Fate una statua agli ONEIDA

Agli Oneida dovrebbero fare una statua. A Brooklyn, ovviamente, ma fondamentalmente in ogni città in cui c’è una scena musicale “alternativa” attiva. Una band che ormai esiste da 25 anni e che è sempre riuscita ad essere coerente a sé stessa, pur mutando pelle di continuo e restando sempre in movimento. Un gruppo che, se per alcuni aspetti, anche “ideologici”, incarna alla perfezione ciò che di buono e di puro c’era nell’indie, non ha mai potuto essere ricondotto ad un genere o ad un’etichetta predefinita.
Di certo possiamo parlare di psichedelia come macrogenere, ma nel caso degli Oneida si parte da una base di punk rock estremamente rumorosa che si innesta su costruzioni vicine a un certo krautrock e che da lì spazia all’infinito in un andirivieni di distorsioni, loop e vero e proprio caos sonoro, che dal vivo diventa ancora più impressionante. Ma, sia nei lavori più rock che in quelli più sperimentali (vedi il triplo Rated O), l’anima, l’attitudine, il suono degli Oneida è immediatamente riconoscibile e, indipendentemente dai risultati, la proposta dei nostri è sempre estremamente interessante.

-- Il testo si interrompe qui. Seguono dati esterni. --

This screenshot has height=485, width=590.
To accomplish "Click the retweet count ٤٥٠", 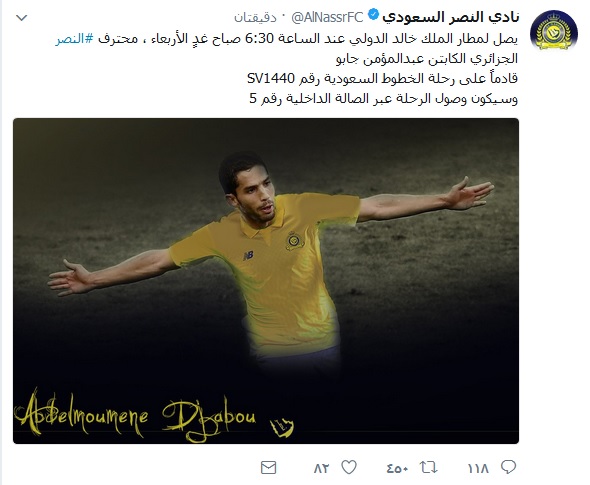I will coord(397,468).
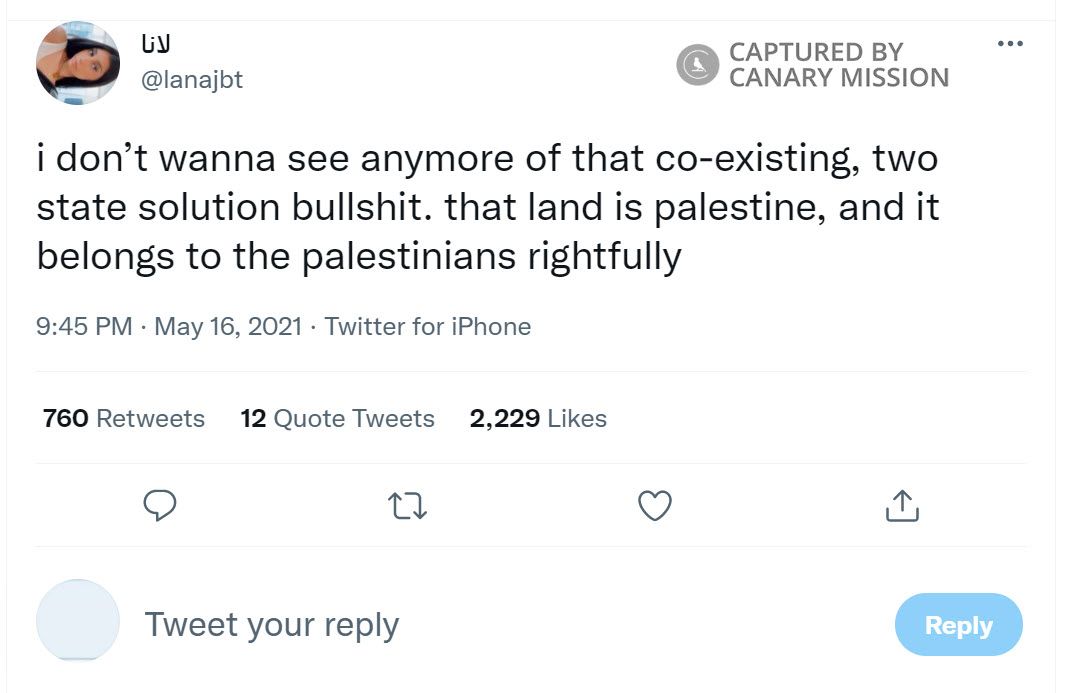
Task: Visit the @lanajbt handle link
Action: pyautogui.click(x=193, y=79)
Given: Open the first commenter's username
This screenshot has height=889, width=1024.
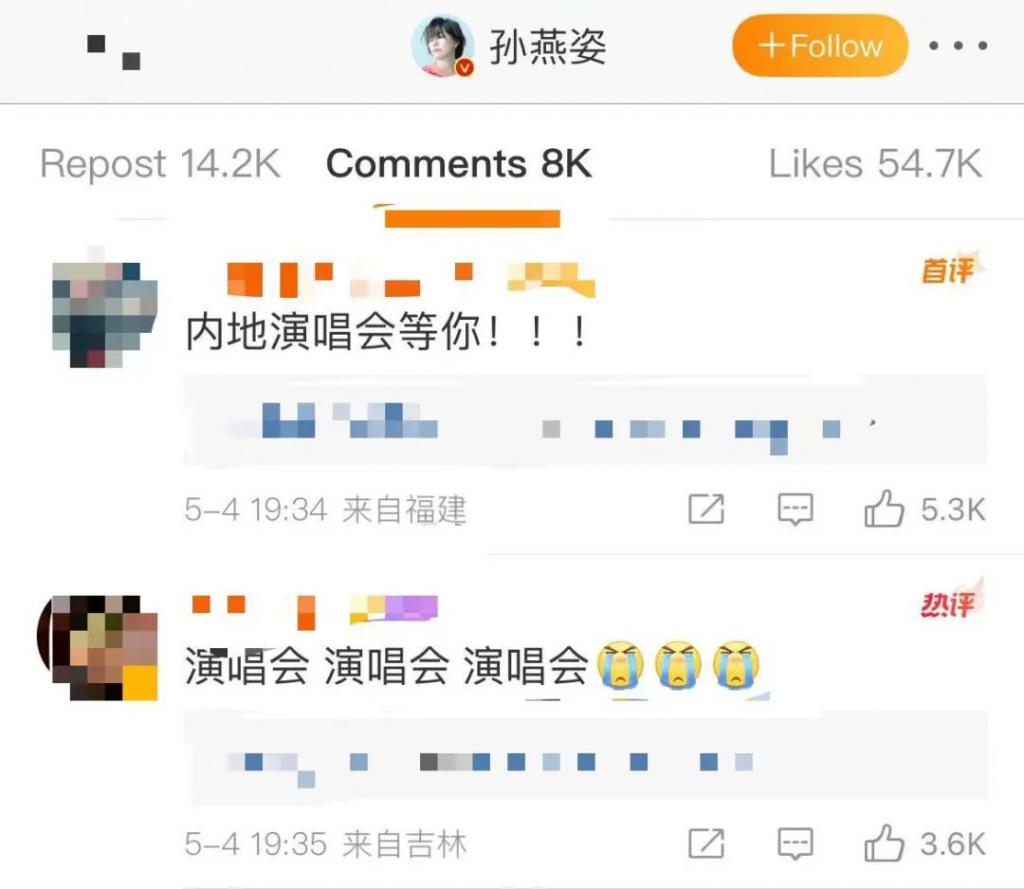Looking at the screenshot, I should (411, 280).
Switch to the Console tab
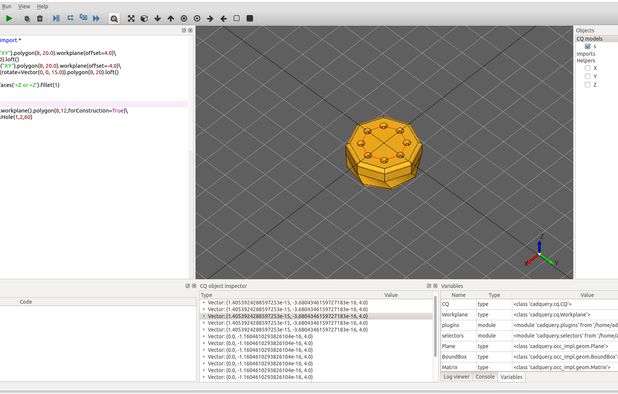618x394 pixels. click(x=485, y=377)
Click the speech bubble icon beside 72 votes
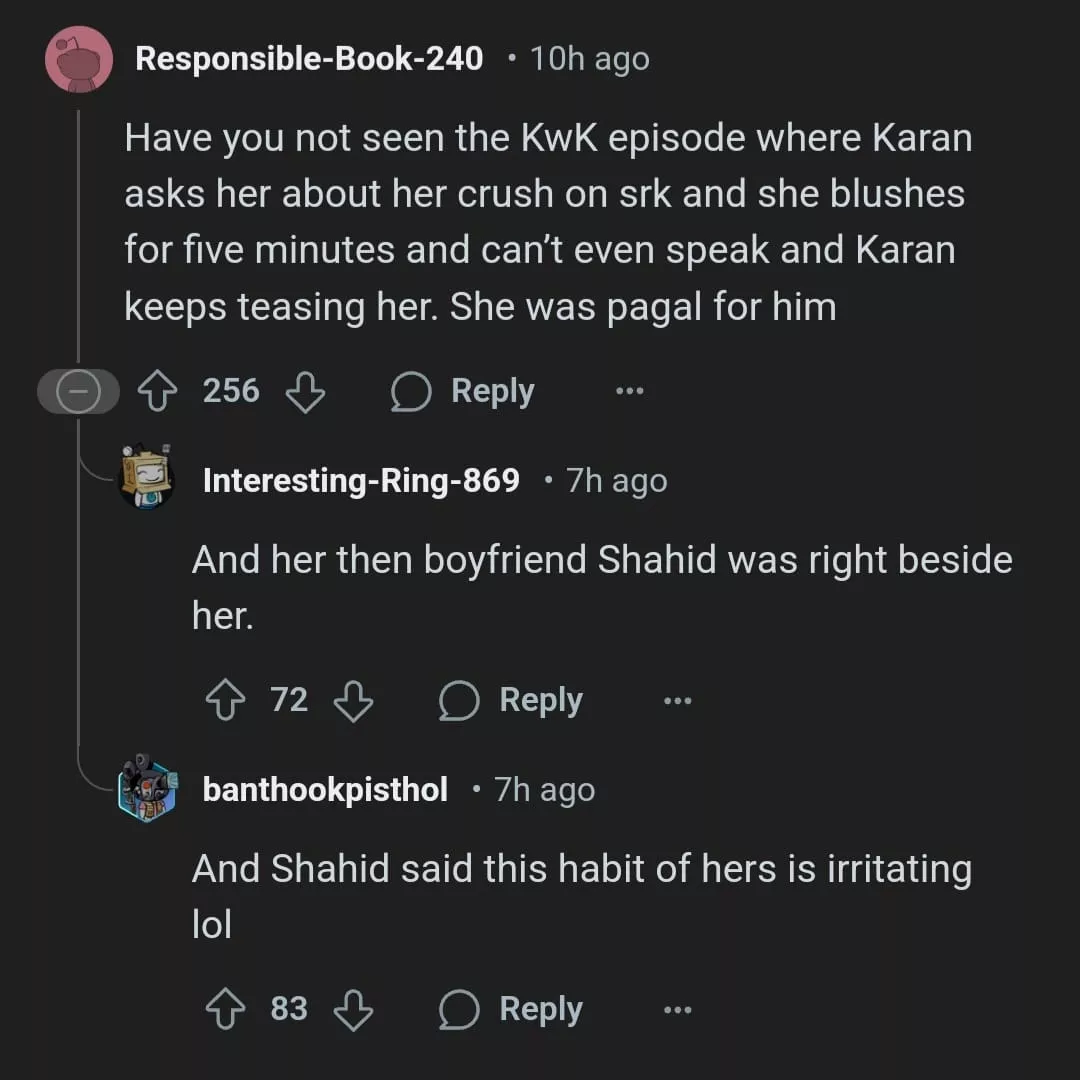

Dopo quattro anni di pausa, dovuta anche al simpatico Covid, gli Oneida si sono ritrovati, hanno iniziato a jammare e senza prefissarsi un obiettivo specifico hanno pubblicato quello che è senz’altro il loro disco più diretto degli ultimi anni, molto incentrato sulle chitarre e su strutture poco complesse ma mai banali.
Lo spirito dell’album è ben rappresentato dal “singolo” I Wanna Hold your Electric Hand, in cui su un loop kraut si innesta un riff punk classicissimo, quasi à la Ramones, che dà il là ad un susseguirsi di distorsioni sempre più intense. Velvet Underground, Sonic Youth, MC5, no wave ma anche new wave: queste le coordinate sulle quali si muovono i 41 minuti di Success (per sette brani) e che a partire dall’iniziale Beat Me to the Punch catturano l’ascoltatore e non lo lasciamo più. Vuoi perché si tratta di uno dei dischi “orecchiabili” degli Oneida, vuoi perché in pochi hanno delle chitarre così cazzute, vuoi perché non c’è un minuto di pausa né un calo ed è un vero e proprio piacere passare dalla ritmata Low Tides, alla drogatissima Paralyzed (unico brano in doppia cifra del disco), fino alla straordinaria Solid posta in chiusura.
C’è poco altro da dire, perché con gli Oneida alla fine mi ritrovo sempre ad avere reazioni entusiastiche: a volte più di testa, altre più di cuore, ma di fatto anche nei dischi che apprezzo di meno (il già citato Rated O), o in quelli più lontani dal proprio canone (in particolare lo splendido The Wedding), trovo sempre motivi di interesse e di sorpresa. Comunque sia, Success è l’ennesima e ulteriore conferma del talento degli Oneida e di quanto i nostri siano capace di spaccare il culo, anche dopo 25 anni di carriera.
Una statua? Facciamo due. (L’Azzeccagarbugli)
Ma davvero vale la pena di parlare degli Oneida su Metal Skunk quando sono appena usciti i nuovi album di Blind Guardian e Megadeth e i Manowar hanno annunciato che il loro chitarrista per il prossimo tour sarà Michael Angelo Batio?